◆ EXERCISE A ◆
Copy the lines of the records word for word, starting at the line that contains "316x142 pixels." and stopping after the last line of the records. Leave the pictures out of your copy.
— start GIVEN PASSAGE —
For a forward, that isn’t afraid to rub elbows with the best of them, and with a wicked wrist shot to boot, requiring multiple shoulder surgeries can truly derail a career. Tarasenko is expected to return by February, but can the Blues be fully certain that he’ll be as effective as he was three surgeries ago? In the long-term, the Blues should be absolutely worried.
The problem is, though, that replacing a three-time 70-plus-point producer that was on pace for 82 points before his injury in October is going to be an absolute pain to overcome. The Blues don’t have the cap space to bring in someone like Taylor Hall or Mike Hoffman, so they’ll have to upgrade from within. The Blues don’t have a budding prospect system, but fellow Russian Klim Kostin has improved his consistency issues and is starting to develop into a strong prospect, but he’s simply not ready to be an impactful top-six forward. Jordan Kyrou was impactful in spot duty with the Blues and could be a reliable 20-goal guy in the future, but both don’t come close to replacing the team’s top scorer at this stage in the game.
Can the Blues find a suitable substitute for Tarasenko? No, but after finishing first in the WEstern Conference this season, they didn’t necessarily need him, either. Forwards Robert Thomas, Zach Sanford and Jaden Schwartz added fantastic secondary scoring behind Ryan O’Reilly, David Perron and Brayden Schenn and the Blues do have the depth to shut teams out if they need. But still, hoping everything will fall into place again – especially if Pietrangelo leaves via free agency – without the team’s top forward isn’t something the Blues should want to test without proper insurance.
Finding trust in the crease
After years of goaltending uncertainty, the Blues were gifted a miracle run out of rookie Jordan Binnington last season en route to the Stanley Cup. His Game 7 victory against Boston set an NHL rookie goaltender record with 16 wins in one post-season, beating out the likes of Ron Hextall, Patrick Roy, and Matt Murray. It was a run for the ages, with Binnington helping the Blues out of last place in the NHL at the halfway point in the season before going on the monster run that saw him earn consideration for the Calder Trophy – but Elias Pettersson had it locked up halfway through 2019-20.
The Blues were hoping for that same miraculous effort in 2020-21, signing Binnington to a two-year deal worth $4 million AAV. If Binnington was the real deal, the Blues were getting an absolute bargain. If not, it wouldn’t be too hard to stomach the cost in the short-term. Binnington wasn’t bad by any means, but his stats were average enough to the point where the Blues have to wonder if he truly is the guy they can trust going into the future.
A similar goaltender to Binnington is Murray in Pittsburgh. Murray burst onto the scene in 2016 and lifted the Penguins to consecutive Stanley Cups – including one before he was officially an NHL rookie. Despite the instant success for Murray, he still didn’t have much of a background in regular-season play to earn a big contract and signed an inexpensive bridge contract worth $3.75 million to act as Pittsburgh’s starter. That was the right call for the Penguins, as Murray has struggled to find his old form and even lost the starting job to Tristan Jarry this season. With Murray set to become an RFA this fall, the Penguins have been rumored to be shopping him around, with many people believing he doesn’t have a future as a starting goalie in Pennsylvania anymore.
— end GIVEN PASSAGE —
— start DATA LINES —
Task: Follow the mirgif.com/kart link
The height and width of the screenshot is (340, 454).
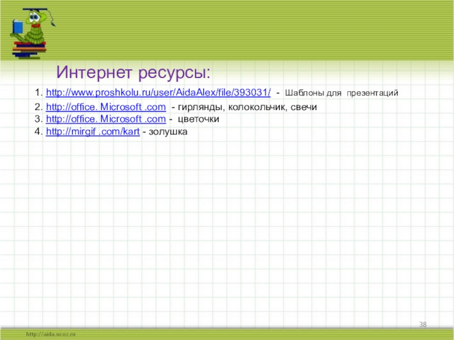Action: [x=93, y=132]
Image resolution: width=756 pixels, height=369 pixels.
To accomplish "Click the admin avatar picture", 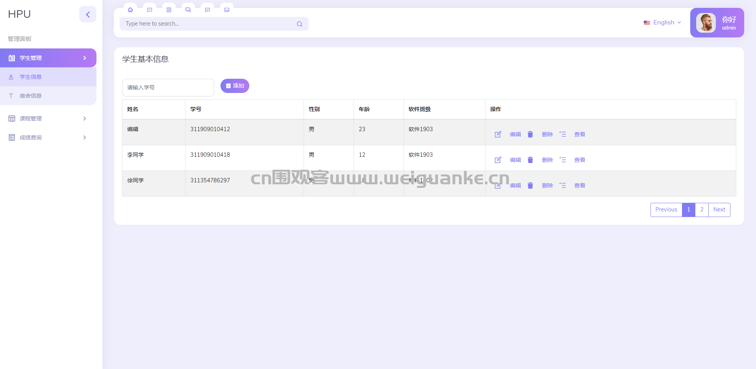I will [706, 23].
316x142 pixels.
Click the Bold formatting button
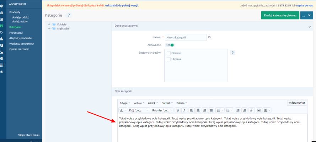tap(178, 110)
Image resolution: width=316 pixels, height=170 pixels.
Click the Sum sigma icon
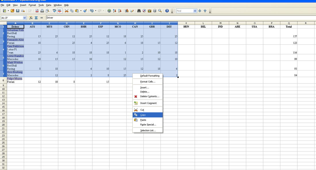36,18
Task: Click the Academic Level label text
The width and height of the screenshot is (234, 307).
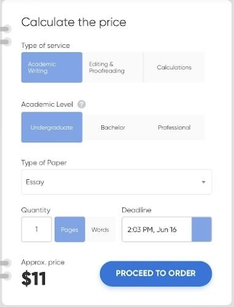Action: (47, 104)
— end DATA LINES —
◆ EXERCISE B ◆
Using the passage about the St. Louis Blues, say whether each statement agrees with it, and quote the words that decide each one: (i) Binnington signed a two-year deal worth $4 million AAV. (ii) The Blues have the cap space to bring in Taylor Hall. (iii) Murray lost the starting job to Tristan Jarry.

◆ WRITTEN REPLY A ◆
316x142 pixels.
Click the Bold formatting button
tap(178, 110)
Image resolution: width=316 pixels, height=170 pixels.
Click the Sum sigma icon
36,18
Task: Click the Academic Level label text
The width and height of the screenshot is (234, 307).
Action: (47, 104)

◆ WRITTEN REPLY B ◆
(i) Yes: "signing Binnington to a two-year deal worth $4 million AAV"
(ii) No: "The Blues don’t have the cap space to bring in someone like Taylor Hall or Mike Hoffman"
(iii) Yes: "even lost the starting job to Tristan Jarry this season"